The testator, after giving his wife one-third of his personal and one-third of the rents of his real estate, divided the residue among his children, with right of survivorship, in case any should die without issue. In the first place he “ authorized and directed” the sale of his real *33estate when the majority of his executors should “ think it advisable for the benefit of the heirs,” and then in a subsequent clause he “ authorized and directed ” his executors to sell the real estate, when the “ youngest child arrives at the age of twenty-one years,” “ if not sold ” as before provided, and divide the proceeds equally among the children, “ or the survivors of them.”
The first provision as to survivorship is general, “ in case that either of my said children should die without lawful issue, that their share so coming to them shall be divided equally among my surviving children and their heirs.” But the connection of the survivorship with “ the share so coming,” raises a question whether the testator did not mean to attach the survivorship to the time the “ shares ” would be “ coming ” to them—that is, the time of distribution. That this is the construction is made clear, I think, by the direction as to the distribution of the proceeds of the sale of the real estate, which are to be divided equally among the children, “ or the survivors of them :” that is, those surviving at the time of the division. I think the testator has merely intended to provide for the decease of any of the parties in interest without issue, before they should come in possession.
The will undoubtedly directs a conversion of the real estate into money when the youngest child shall attain majority. This direction is absolute. Before that period, it seems to me, the testator did not intend to compel the sale, but left it discretionary with his executors, if the majority should deem it advisable for the interest of the estate. In other words, previous to the majority of the youngest child, there is a mere power of sale. After that time, the authority is converted into an express direction. There was no personal estate. The real estate was devised to the widow and the children, and would be vested in them until the power should be executed, were it not for a provision requiring the executors to “ pay out of the income of the real and personal estate ” a certain sum for the support of the two youngest children—a direction which implies that the execu*34tors are to receive the income. But in'either case—that is, whether the children are entitled to the rents, or the executors are authorized to receive the rents as trustees, I think it is obvious this court has no jurisdiction until the real estate has been sold, or the time has arrived when, pursuant to the terms of the will, it ought to be sold.
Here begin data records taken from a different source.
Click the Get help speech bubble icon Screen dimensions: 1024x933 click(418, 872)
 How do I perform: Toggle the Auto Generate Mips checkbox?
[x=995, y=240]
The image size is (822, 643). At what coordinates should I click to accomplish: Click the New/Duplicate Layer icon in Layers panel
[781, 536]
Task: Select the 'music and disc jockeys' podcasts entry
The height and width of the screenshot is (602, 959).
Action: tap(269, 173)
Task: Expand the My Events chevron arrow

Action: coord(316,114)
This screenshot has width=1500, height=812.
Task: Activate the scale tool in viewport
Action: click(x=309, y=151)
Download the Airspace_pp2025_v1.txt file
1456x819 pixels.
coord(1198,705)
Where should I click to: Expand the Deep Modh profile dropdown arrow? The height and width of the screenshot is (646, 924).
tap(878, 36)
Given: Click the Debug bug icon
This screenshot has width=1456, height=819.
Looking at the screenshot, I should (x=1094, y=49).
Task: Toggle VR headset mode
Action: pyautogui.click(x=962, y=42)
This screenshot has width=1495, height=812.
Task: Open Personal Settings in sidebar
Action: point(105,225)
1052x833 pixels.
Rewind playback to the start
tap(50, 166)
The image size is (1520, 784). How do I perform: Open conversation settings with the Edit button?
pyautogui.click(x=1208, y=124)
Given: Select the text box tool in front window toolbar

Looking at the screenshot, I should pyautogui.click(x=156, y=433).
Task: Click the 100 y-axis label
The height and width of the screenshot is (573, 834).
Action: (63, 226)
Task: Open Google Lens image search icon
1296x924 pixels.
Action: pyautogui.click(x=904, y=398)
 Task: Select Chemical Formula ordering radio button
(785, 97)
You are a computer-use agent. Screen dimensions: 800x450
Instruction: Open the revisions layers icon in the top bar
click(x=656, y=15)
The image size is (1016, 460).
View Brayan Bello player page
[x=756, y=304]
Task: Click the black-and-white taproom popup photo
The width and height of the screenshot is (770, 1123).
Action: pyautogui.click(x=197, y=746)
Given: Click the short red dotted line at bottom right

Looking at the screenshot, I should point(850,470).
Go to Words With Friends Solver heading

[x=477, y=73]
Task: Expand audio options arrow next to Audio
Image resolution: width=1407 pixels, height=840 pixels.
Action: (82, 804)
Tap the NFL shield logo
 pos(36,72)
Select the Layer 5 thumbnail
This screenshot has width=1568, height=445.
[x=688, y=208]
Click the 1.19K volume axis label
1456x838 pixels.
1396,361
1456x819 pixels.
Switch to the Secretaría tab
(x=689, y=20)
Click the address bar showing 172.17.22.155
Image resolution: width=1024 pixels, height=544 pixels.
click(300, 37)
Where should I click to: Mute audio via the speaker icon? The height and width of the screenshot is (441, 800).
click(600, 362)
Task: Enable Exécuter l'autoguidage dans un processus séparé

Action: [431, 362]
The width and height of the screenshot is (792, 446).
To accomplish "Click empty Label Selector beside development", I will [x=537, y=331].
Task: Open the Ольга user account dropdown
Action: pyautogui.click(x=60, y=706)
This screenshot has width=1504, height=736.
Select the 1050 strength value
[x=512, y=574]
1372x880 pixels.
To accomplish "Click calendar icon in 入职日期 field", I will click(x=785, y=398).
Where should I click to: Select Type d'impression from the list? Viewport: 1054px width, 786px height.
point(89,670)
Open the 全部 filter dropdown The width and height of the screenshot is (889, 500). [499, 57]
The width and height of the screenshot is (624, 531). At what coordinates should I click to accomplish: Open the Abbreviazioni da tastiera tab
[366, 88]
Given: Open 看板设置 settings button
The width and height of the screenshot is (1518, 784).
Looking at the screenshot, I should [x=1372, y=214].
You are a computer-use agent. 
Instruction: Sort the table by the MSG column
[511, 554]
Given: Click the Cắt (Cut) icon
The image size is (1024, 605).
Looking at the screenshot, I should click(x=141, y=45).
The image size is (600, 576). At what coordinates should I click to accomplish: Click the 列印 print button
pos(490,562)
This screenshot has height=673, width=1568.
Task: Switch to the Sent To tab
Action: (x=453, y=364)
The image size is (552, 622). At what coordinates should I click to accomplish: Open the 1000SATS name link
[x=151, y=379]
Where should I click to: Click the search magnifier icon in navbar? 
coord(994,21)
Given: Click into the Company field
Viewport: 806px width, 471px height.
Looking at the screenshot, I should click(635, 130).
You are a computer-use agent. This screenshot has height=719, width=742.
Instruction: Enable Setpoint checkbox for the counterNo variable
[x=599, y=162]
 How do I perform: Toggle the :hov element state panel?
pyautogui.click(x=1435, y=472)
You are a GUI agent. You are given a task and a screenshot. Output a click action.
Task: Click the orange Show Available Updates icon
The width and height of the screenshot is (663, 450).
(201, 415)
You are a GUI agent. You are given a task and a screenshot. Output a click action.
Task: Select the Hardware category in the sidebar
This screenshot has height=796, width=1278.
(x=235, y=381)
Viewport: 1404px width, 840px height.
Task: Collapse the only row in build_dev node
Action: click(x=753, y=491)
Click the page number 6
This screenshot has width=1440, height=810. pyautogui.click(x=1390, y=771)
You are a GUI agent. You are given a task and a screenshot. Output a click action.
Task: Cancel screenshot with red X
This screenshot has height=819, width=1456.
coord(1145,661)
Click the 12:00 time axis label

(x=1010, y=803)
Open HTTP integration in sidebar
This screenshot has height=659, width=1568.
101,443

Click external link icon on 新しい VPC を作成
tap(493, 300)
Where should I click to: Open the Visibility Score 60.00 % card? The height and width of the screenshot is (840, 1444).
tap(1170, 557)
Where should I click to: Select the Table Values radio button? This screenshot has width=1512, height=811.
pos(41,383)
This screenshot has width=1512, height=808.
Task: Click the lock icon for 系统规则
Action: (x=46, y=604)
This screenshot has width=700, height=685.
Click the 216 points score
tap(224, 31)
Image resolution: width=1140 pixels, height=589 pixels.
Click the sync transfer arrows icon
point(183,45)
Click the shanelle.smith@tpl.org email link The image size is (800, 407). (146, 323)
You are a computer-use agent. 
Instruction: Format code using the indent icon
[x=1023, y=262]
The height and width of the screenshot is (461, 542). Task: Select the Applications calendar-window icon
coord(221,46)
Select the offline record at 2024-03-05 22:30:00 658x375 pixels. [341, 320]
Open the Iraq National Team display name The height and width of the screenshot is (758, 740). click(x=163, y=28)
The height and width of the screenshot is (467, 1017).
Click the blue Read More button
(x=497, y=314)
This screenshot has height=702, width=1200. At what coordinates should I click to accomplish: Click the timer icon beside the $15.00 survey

The present proceeding has been instituted by James J. Clark for an account. The executors set up a release, and also a deed from the petitioner to his brother Bernard F. Clark, one of the executors, of the grantor’s undivided fifth part of the real estate. The petitioner replied that the deed is fraudulent and void, and gave some evidence to show inadequate consideration and imposition. As to the income of the real estate, if the petitioner is to be treated as a devisee, or if the executors are trustees, he must pursue his remedy elsewhere. As to the corpus of the estate,' if he desires to have the deed set aside, this court has no jurisdiction, so long as the contingency upon which a conversion is directed remains unaccomplished. Till the power is exercised or ought to be exercised, till the condition upon which its exercise is directed has occurred, the devisee has no claim on the executors, and cannot call them to account for the proceeds of the real estate. I think the rents are to be treated as derived from real estate, until the conversion—so that in no view can the petitioner try the question of the validity of this deed before me. I must therefore dismiss the application on the ground of want of jurisdiction—each party will pay his own costs.